GIVEN INSTRUCTION:
Rewrite all of the records below, replacing every occurrence of "Describe the element" with "Identify the element" and leaving everything else unchanged.

DATA LISTING:

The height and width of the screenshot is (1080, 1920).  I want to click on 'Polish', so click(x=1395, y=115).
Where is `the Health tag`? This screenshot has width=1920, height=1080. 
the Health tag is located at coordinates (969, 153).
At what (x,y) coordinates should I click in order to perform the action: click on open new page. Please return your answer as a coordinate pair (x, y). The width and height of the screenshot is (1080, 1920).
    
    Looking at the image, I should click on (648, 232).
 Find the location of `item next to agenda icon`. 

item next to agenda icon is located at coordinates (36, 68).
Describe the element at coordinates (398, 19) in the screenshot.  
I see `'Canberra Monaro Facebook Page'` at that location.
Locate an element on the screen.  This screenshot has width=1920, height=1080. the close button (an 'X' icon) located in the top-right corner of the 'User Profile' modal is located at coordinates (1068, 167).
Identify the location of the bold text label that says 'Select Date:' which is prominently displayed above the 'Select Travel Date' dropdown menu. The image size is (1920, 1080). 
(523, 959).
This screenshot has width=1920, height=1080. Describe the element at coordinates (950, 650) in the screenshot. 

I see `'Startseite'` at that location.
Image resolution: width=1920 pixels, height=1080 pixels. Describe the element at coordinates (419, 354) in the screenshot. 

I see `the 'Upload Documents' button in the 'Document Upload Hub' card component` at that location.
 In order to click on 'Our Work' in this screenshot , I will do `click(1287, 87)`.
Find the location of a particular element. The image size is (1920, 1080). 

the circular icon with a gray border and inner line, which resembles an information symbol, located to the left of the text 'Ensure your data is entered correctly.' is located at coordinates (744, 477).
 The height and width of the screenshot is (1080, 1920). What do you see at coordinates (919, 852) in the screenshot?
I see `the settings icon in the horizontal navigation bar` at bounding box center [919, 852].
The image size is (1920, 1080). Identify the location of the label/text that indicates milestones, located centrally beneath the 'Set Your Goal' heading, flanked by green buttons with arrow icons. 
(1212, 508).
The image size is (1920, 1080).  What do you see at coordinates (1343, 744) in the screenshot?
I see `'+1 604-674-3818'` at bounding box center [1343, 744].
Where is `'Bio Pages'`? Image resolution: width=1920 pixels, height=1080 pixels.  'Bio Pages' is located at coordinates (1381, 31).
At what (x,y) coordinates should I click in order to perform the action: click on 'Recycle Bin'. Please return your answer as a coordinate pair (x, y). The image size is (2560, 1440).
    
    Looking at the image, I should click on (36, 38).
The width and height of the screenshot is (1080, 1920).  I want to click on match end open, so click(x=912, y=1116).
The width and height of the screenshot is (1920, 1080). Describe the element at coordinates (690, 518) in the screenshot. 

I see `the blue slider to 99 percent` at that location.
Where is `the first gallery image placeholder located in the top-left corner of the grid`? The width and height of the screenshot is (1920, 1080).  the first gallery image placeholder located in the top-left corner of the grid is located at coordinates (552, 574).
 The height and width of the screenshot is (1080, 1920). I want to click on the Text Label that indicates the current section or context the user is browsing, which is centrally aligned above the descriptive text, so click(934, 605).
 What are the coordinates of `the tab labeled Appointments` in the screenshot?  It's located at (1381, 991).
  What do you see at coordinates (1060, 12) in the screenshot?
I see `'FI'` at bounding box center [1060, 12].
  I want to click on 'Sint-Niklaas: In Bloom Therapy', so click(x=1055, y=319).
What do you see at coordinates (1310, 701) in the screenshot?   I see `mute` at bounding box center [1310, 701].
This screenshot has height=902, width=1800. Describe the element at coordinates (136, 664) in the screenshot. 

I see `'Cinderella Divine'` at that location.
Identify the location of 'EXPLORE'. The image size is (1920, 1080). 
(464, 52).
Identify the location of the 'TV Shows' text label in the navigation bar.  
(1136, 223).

RESPONSE:
The height and width of the screenshot is (1080, 1920).  I want to click on 'Polish', so click(x=1395, y=115).
Where is `the Health tag`? This screenshot has width=1920, height=1080. 
the Health tag is located at coordinates (969, 153).
At what (x,y) coordinates should I click in order to perform the action: click on open new page. Please return your answer as a coordinate pair (x, y). The width and height of the screenshot is (1080, 1920).
    
    Looking at the image, I should click on (648, 232).
 Find the location of `item next to agenda icon`. 

item next to agenda icon is located at coordinates (36, 68).
Identify the element at coordinates (398, 19) in the screenshot.  
I see `'Canberra Monaro Facebook Page'` at that location.
Locate an element on the screen.  This screenshot has width=1920, height=1080. the close button (an 'X' icon) located in the top-right corner of the 'User Profile' modal is located at coordinates (1068, 167).
Identify the location of the bold text label that says 'Select Date:' which is prominently displayed above the 'Select Travel Date' dropdown menu. The image size is (1920, 1080). 
(523, 959).
This screenshot has width=1920, height=1080. Identify the element at coordinates (950, 650) in the screenshot. 

I see `'Startseite'` at that location.
Image resolution: width=1920 pixels, height=1080 pixels. Identify the element at coordinates (419, 354) in the screenshot. 

I see `the 'Upload Documents' button in the 'Document Upload Hub' card component` at that location.
 In order to click on 'Our Work' in this screenshot , I will do `click(1287, 87)`.
Find the location of a particular element. The image size is (1920, 1080). 

the circular icon with a gray border and inner line, which resembles an information symbol, located to the left of the text 'Ensure your data is entered correctly.' is located at coordinates (744, 477).
 The height and width of the screenshot is (1080, 1920). What do you see at coordinates (919, 852) in the screenshot?
I see `the settings icon in the horizontal navigation bar` at bounding box center [919, 852].
The image size is (1920, 1080). Identify the location of the label/text that indicates milestones, located centrally beneath the 'Set Your Goal' heading, flanked by green buttons with arrow icons. 
(1212, 508).
The image size is (1920, 1080).  What do you see at coordinates (1343, 744) in the screenshot?
I see `'+1 604-674-3818'` at bounding box center [1343, 744].
Where is `'Bio Pages'`? Image resolution: width=1920 pixels, height=1080 pixels.  'Bio Pages' is located at coordinates (1381, 31).
At what (x,y) coordinates should I click in order to perform the action: click on 'Recycle Bin'. Please return your answer as a coordinate pair (x, y). The image size is (2560, 1440).
    
    Looking at the image, I should click on (36, 38).
The width and height of the screenshot is (1080, 1920).  I want to click on match end open, so click(x=912, y=1116).
The width and height of the screenshot is (1920, 1080). Identify the element at coordinates (690, 518) in the screenshot. 

I see `the blue slider to 99 percent` at that location.
Where is `the first gallery image placeholder located in the top-left corner of the grid`? The width and height of the screenshot is (1920, 1080).  the first gallery image placeholder located in the top-left corner of the grid is located at coordinates (552, 574).
 The height and width of the screenshot is (1080, 1920). I want to click on the Text Label that indicates the current section or context the user is browsing, which is centrally aligned above the descriptive text, so click(934, 605).
 What are the coordinates of `the tab labeled Appointments` in the screenshot?  It's located at (1381, 991).
  What do you see at coordinates (1060, 12) in the screenshot?
I see `'FI'` at bounding box center [1060, 12].
  I want to click on 'Sint-Niklaas: In Bloom Therapy', so click(x=1055, y=319).
What do you see at coordinates (1310, 701) in the screenshot?   I see `mute` at bounding box center [1310, 701].
This screenshot has height=902, width=1800. Identify the element at coordinates (136, 664) in the screenshot. 

I see `'Cinderella Divine'` at that location.
Identify the location of 'EXPLORE'. The image size is (1920, 1080). 
(464, 52).
Identify the location of the 'TV Shows' text label in the navigation bar.  
(1136, 223).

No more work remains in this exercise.